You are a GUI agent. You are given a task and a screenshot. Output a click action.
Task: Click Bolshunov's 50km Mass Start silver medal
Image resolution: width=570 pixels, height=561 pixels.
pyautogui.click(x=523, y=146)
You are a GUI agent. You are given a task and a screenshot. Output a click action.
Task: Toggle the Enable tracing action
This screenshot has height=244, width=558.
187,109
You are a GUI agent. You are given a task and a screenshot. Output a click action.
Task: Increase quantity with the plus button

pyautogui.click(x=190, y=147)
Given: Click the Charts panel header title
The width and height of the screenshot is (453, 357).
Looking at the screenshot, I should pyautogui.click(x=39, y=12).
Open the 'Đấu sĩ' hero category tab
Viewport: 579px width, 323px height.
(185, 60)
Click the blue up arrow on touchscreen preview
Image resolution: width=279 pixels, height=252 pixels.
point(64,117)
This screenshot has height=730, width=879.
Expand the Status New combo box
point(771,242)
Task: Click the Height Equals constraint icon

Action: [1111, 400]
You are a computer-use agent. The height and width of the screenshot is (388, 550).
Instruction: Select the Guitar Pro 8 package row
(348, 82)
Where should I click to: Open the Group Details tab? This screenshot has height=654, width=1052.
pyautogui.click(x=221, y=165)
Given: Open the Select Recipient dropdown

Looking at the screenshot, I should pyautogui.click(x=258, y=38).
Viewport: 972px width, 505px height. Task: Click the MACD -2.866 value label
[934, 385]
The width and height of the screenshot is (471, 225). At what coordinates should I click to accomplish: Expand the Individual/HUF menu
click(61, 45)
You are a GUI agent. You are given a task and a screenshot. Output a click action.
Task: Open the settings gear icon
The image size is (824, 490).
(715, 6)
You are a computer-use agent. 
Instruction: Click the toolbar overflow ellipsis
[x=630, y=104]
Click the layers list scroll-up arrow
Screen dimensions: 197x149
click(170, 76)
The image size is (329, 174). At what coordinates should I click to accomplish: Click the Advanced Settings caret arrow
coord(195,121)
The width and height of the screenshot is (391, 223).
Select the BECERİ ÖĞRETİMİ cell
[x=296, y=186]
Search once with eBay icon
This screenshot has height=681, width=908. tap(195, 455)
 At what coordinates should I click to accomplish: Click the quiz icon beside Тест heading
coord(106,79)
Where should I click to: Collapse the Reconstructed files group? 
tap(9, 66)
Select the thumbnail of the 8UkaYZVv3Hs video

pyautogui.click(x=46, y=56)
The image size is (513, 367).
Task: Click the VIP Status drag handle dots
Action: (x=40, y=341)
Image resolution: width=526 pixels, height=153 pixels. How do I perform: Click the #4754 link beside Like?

Exercise details -
Reproduce every line from the preceding data in which the word "computer" can be found.

Task response -
You are a computer-use agent. The height and width of the screenshot is (388, 550).
You are a computer-use agent. 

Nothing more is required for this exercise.